──────── Page text
In May 2006, December 2006 and February 2007, HELCO, HECO and MECO filed requests with the PUC to increase base rates and, in April, October and December of 2007, the PUC granted annual interim rate relief of $24.6 million, $70.0 million and $13.2 million, respectively. See “Most recent rate requests.” 2007 revenues of the utilities included $32 million of revenues resulting from these interim increases.
The electric utilities’ long-term plan to meet Hawaii’s future energy needs includes their support of a range of energy choices, including renewable energy and new power supply technologies such as DG. The PUC has issued a decision and framework in a competitive bidding proceeding and a decision in a DG proceeding (see “Certain factors that may affect future results and financial condition—Competition” below). HECO’s subsidiary, Renewable Hawaii, Inc. (RHI), has initial approval from the HECO Board of Directors to fund investments by RHI of up to $10 million in selected renewable energy projects to help bring online commercially feasible renewable energy sources in Hawaii.
Net income for HECO and its subsidiaries was $52 million in 2007 compared to $75 million in 2006 and $73 million in 2005. The decrease in 2007 was primarily due to increased operation and maintenance expenses (including more extensive maintenance on generating units, which are aging and are being run harder to meet the higher demand for electricity, and higher retirement benefits expense), higher depreciation expense due to investments in capital projects, a write-off of plant in service costs associated with the CT-4 and CT-5 generating units at Keahole as part of a settlement in HELCO’s rate case, a reserve accrued for the potential refund of a portion of HECO’s 2005 test year interim rate increase, and the discontinuation of DSM lost margin and shareholder incentives, partly offset by the impact of interim rate increases, proceeds from the sale of non-electric utility property and the accrual of a new HECO DSM utility incentive for meeting customer demand reduction goals.
────────────────
──────── Extracted material
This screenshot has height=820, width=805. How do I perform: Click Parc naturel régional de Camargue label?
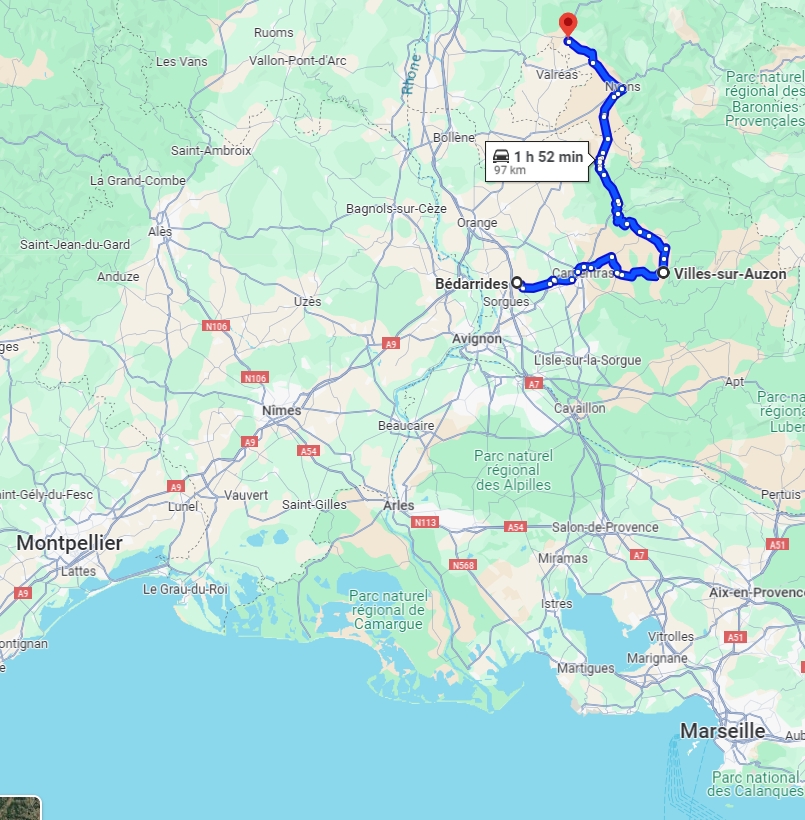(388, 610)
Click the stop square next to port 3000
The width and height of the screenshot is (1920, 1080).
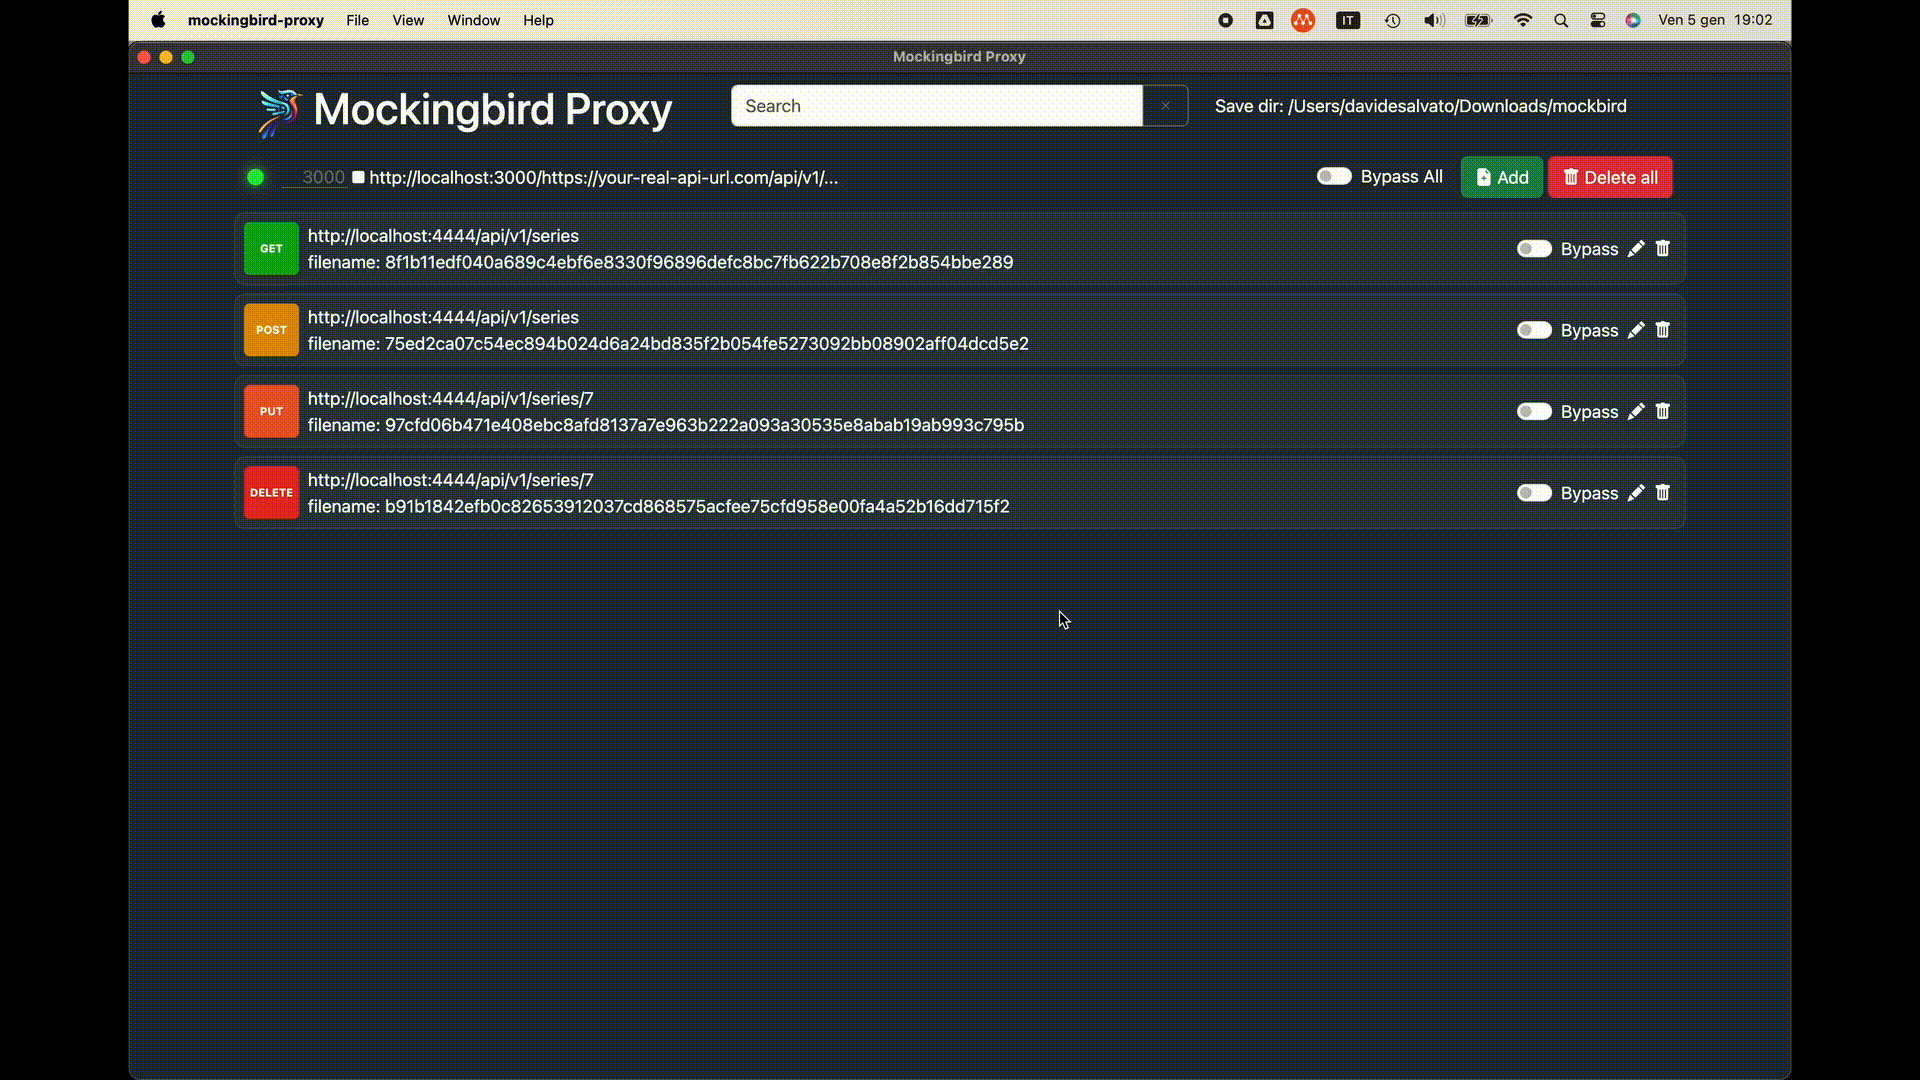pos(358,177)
────────────────
▸ **Problems to work on**
a. Using the utilities text, decide whether each statement agrees with it: (i) Net income for HECO and its subsidiaries was lower in 2007 than in 2006. (ii) RHI has approval to invest up to $20 million in renewable energy projects. (iii) Interim rate increases accounted for $32 million of the utilities' 2007 revenues. For each, answer yes or no and quote the words from the text that settle it.
b. According to the utilities text, which generating units at Keahole had their plant in service costs written off?
c. Return the passage of the utilities text starting with "The electric utilities’" and going on through "sources in Hawaii.", copied exactly.

▸ **Responses**
a.
(i) Yes: "Net income for HECO and its subsidiaries was $52 million in 2007 compared to $75 million in 2006"
(ii) No: "to fund investments by RHI of up to $10 million in selected renewable energy projects"
(iii) Yes: "2007 revenues of the utilities included $32 million of revenues resulting from these interim increases."

b. The CT-4 and CT-5 generating units.

c.
The electric utilities’ long-term plan to meet Hawaii’s future energy needs includes their support of a range of energy choices, including renewable energy and new power supply technologies such as DG. The PUC has issued a decision and framework in a competitive bidding proceeding and a decision in a DG proceeding (see “Certain factors that may affect future results and financial condition—Competition” below). HECO’s subsidiary, Renewable Hawaii, Inc. (RHI), has initial approval from the HECO Board of Directors to fund investments by RHI of up to $10 million in selected renewable energy projects to help bring online commercially feasible renewable energy sources in Hawaii.